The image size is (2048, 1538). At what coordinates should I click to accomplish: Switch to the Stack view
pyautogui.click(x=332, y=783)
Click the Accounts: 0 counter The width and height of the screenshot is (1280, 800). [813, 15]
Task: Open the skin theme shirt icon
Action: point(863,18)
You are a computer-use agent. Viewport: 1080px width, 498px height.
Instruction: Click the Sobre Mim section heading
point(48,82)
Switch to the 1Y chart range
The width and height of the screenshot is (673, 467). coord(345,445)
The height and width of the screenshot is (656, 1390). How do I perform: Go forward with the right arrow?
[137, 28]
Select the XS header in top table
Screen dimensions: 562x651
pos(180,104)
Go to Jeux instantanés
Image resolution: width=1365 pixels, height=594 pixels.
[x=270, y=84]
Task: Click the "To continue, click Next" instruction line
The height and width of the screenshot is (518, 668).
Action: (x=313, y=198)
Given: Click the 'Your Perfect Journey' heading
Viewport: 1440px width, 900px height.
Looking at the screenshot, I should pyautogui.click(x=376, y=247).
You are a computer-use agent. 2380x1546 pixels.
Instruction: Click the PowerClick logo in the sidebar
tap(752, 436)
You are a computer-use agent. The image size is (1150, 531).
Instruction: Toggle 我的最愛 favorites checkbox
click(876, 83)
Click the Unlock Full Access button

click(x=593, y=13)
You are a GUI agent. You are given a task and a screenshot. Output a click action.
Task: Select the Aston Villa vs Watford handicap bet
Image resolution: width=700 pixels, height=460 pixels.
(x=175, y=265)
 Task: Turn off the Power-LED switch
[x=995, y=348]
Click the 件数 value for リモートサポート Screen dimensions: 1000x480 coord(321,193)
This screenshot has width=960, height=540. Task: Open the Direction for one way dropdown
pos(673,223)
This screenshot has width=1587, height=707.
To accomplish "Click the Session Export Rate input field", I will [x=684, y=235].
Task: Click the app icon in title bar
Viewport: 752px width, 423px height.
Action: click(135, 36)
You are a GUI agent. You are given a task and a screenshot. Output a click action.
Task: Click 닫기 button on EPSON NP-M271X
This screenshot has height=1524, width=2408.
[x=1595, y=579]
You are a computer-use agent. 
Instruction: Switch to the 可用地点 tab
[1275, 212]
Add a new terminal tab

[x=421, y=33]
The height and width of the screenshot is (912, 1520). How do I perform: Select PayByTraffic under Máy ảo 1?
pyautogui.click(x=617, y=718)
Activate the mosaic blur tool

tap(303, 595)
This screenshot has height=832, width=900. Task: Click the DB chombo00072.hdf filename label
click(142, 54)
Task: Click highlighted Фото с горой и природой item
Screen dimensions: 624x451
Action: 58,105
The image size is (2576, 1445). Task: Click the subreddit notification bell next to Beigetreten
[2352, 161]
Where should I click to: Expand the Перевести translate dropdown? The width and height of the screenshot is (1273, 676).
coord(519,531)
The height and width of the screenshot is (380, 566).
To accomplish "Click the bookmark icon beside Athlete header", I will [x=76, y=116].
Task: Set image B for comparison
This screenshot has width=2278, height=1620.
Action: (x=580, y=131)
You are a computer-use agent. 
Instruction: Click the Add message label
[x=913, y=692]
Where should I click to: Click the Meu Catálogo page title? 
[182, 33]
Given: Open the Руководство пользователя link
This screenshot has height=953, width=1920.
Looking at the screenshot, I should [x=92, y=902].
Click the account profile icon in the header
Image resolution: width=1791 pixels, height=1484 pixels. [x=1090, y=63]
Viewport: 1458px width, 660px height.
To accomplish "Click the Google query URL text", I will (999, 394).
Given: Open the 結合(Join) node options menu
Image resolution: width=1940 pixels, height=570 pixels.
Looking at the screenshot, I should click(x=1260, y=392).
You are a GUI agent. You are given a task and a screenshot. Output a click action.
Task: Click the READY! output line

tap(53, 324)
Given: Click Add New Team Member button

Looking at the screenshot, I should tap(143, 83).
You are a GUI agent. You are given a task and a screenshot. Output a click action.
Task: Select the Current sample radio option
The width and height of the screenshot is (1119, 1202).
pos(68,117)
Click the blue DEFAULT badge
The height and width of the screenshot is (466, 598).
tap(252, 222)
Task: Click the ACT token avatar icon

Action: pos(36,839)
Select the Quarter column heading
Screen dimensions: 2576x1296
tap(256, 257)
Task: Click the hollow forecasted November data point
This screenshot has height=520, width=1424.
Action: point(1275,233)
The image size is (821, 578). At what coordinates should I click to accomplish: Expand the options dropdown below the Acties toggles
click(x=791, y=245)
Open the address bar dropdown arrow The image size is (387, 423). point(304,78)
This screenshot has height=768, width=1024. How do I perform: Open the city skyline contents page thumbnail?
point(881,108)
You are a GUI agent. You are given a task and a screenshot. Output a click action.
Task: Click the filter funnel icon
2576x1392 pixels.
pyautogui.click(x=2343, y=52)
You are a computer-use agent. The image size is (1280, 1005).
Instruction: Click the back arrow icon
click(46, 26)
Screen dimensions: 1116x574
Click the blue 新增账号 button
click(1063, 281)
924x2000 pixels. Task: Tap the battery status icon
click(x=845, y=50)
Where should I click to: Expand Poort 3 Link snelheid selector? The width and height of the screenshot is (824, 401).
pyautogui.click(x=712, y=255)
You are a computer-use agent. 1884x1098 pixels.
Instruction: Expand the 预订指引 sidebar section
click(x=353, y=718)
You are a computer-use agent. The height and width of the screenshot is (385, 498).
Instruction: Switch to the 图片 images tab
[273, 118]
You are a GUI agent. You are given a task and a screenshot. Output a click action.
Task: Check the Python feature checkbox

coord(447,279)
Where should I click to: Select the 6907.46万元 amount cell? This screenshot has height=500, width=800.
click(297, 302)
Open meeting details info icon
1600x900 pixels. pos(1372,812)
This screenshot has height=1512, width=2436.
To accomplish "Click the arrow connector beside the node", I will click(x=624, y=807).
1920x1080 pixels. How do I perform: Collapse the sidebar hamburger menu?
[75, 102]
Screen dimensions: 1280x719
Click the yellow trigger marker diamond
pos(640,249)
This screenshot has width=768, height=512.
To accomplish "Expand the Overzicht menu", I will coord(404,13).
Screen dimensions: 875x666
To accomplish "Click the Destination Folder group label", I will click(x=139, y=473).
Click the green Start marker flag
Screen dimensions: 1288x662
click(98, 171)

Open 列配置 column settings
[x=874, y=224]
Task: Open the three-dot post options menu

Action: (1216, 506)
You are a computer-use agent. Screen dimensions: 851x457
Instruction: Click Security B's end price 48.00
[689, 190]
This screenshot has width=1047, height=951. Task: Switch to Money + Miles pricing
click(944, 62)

-.-.-

### WHAT IS ASKED
Swap "computer-use agent" for "GUI agent" wherever it occurs in the entries above, and leave every other character of the lines unchanged.

### SOLUTION
The image size is (2048, 1538). At what coordinates should I click to accomplish: Switch to the Stack view
pyautogui.click(x=332, y=783)
Click the Accounts: 0 counter The width and height of the screenshot is (1280, 800). [813, 15]
Task: Open the skin theme shirt icon
Action: point(863,18)
You are a GUI agent. Viewport: 1080px width, 498px height.
Instruction: Click the Sobre Mim section heading
point(48,82)
Switch to the 1Y chart range
The width and height of the screenshot is (673, 467). coord(345,445)
The height and width of the screenshot is (656, 1390). How do I perform: Go forward with the right arrow?
[137, 28]
Select the XS header in top table
Screen dimensions: 562x651
pos(180,104)
Go to Jeux instantanés
Image resolution: width=1365 pixels, height=594 pixels.
[x=270, y=84]
Task: Click the "To continue, click Next" instruction line
The height and width of the screenshot is (518, 668).
Action: (x=313, y=198)
Given: Click the 'Your Perfect Journey' heading
Viewport: 1440px width, 900px height.
Looking at the screenshot, I should pyautogui.click(x=376, y=247).
You are a GUI agent. 2380x1546 pixels.
Instruction: Click the PowerClick logo in the sidebar
tap(752, 436)
You are a GUI agent. The image size is (1150, 531).
Instruction: Toggle 我的最愛 favorites checkbox
click(876, 83)
Click the Unlock Full Access button

click(x=593, y=13)
You are a GUI agent. You are given a task and a screenshot. Output a click action.
Task: Select the Aston Villa vs Watford handicap bet
Image resolution: width=700 pixels, height=460 pixels.
(x=175, y=265)
 Task: Turn off the Power-LED switch
[x=995, y=348]
Click the 件数 value for リモートサポート Screen dimensions: 1000x480 coord(321,193)
This screenshot has width=960, height=540. Task: Open the Direction for one way dropdown
pos(673,223)
This screenshot has width=1587, height=707.
To accomplish "Click the Session Export Rate input field", I will [x=684, y=235].
Task: Click the app icon in title bar
Viewport: 752px width, 423px height.
Action: click(135, 36)
You are a GUI agent. You are given a task and a screenshot. Output a click action.
Task: Click 닫기 button on EPSON NP-M271X
This screenshot has height=1524, width=2408.
[x=1595, y=579]
You are a GUI agent. 
Instruction: Switch to the 可用地点 tab
[1275, 212]
Add a new terminal tab

[x=421, y=33]
The height and width of the screenshot is (912, 1520). How do I perform: Select PayByTraffic under Máy ảo 1?
pyautogui.click(x=617, y=718)
Activate the mosaic blur tool

tap(303, 595)
This screenshot has height=832, width=900. Task: Click the DB chombo00072.hdf filename label
click(142, 54)
Task: Click highlighted Фото с горой и природой item
Screen dimensions: 624x451
Action: 58,105
The image size is (2576, 1445). Task: Click the subreddit notification bell next to Beigetreten
[2352, 161]
Where should I click to: Expand the Перевести translate dropdown? The width and height of the screenshot is (1273, 676).
coord(519,531)
The height and width of the screenshot is (380, 566).
To accomplish "Click the bookmark icon beside Athlete header", I will [x=76, y=116].
Task: Set image B for comparison
This screenshot has width=2278, height=1620.
Action: (x=580, y=131)
You are a GUI agent. 
Instruction: Click the Add message label
[x=913, y=692]
Where should I click to: Click the Meu Catálogo page title? 
[182, 33]
Given: Open the Руководство пользователя link
This screenshot has height=953, width=1920.
Looking at the screenshot, I should [x=92, y=902].
Click the account profile icon in the header
Image resolution: width=1791 pixels, height=1484 pixels. [x=1090, y=63]
Viewport: 1458px width, 660px height.
To accomplish "Click the Google query URL text", I will (999, 394).
Given: Open the 結合(Join) node options menu
Image resolution: width=1940 pixels, height=570 pixels.
Looking at the screenshot, I should click(x=1260, y=392).
You are a GUI agent. You are given a task and a screenshot. Output a click action.
Task: Click the READY! output line

tap(53, 324)
Given: Click Add New Team Member button

Looking at the screenshot, I should tap(143, 83).
You are a GUI agent. You are given a task and a screenshot. Output a click action.
Task: Select the Current sample radio option
The width and height of the screenshot is (1119, 1202).
pos(68,117)
Click the blue DEFAULT badge
The height and width of the screenshot is (466, 598).
tap(252, 222)
Task: Click the ACT token avatar icon

Action: pos(36,839)
Select the Quarter column heading
Screen dimensions: 2576x1296
tap(256, 257)
Task: Click the hollow forecasted November data point
This screenshot has height=520, width=1424.
Action: point(1275,233)
The image size is (821, 578). At what coordinates should I click to accomplish: Expand the options dropdown below the Acties toggles
click(x=791, y=245)
Open the address bar dropdown arrow The image size is (387, 423). point(304,78)
This screenshot has height=768, width=1024. How do I perform: Open the city skyline contents page thumbnail?
point(881,108)
You are a GUI agent. You are given a task and a screenshot. Output a click action.
Task: Click the filter funnel icon
2576x1392 pixels.
pyautogui.click(x=2343, y=52)
You are a GUI agent. The image size is (1280, 1005).
Instruction: Click the back arrow icon
click(46, 26)
Screen dimensions: 1116x574
Click the blue 新增账号 button
click(1063, 281)
924x2000 pixels. Task: Tap the battery status icon
click(x=845, y=50)
Where should I click to: Expand Poort 3 Link snelheid selector? The width and height of the screenshot is (824, 401).
pyautogui.click(x=712, y=255)
You are a GUI agent. 1884x1098 pixels.
Instruction: Expand the 预订指引 sidebar section
click(x=353, y=718)
You are a GUI agent. The height and width of the screenshot is (385, 498).
Instruction: Switch to the 图片 images tab
[273, 118]
You are a GUI agent. You are given a task and a screenshot. Output a click action.
Task: Check the Python feature checkbox

coord(447,279)
Where should I click to: Select the 6907.46万元 amount cell? This screenshot has height=500, width=800.
click(297, 302)
Open meeting details info icon
1600x900 pixels. pos(1372,812)
This screenshot has height=1512, width=2436.
To accomplish "Click the arrow connector beside the node", I will click(x=624, y=807).
1920x1080 pixels. How do I perform: Collapse the sidebar hamburger menu?
[75, 102]
Screen dimensions: 1280x719
Click the yellow trigger marker diamond
pos(640,249)
This screenshot has width=768, height=512.
To accomplish "Expand the Overzicht menu", I will coord(404,13).
Screen dimensions: 875x666
To accomplish "Click the Destination Folder group label", I will click(x=139, y=473).
Click the green Start marker flag
Screen dimensions: 1288x662
click(98, 171)

Open 列配置 column settings
[x=874, y=224]
Task: Open the three-dot post options menu

Action: (1216, 506)
You are a GUI agent. Screen dimensions: 851x457
Instruction: Click Security B's end price 48.00
[689, 190]
This screenshot has width=1047, height=951. Task: Switch to Money + Miles pricing
click(944, 62)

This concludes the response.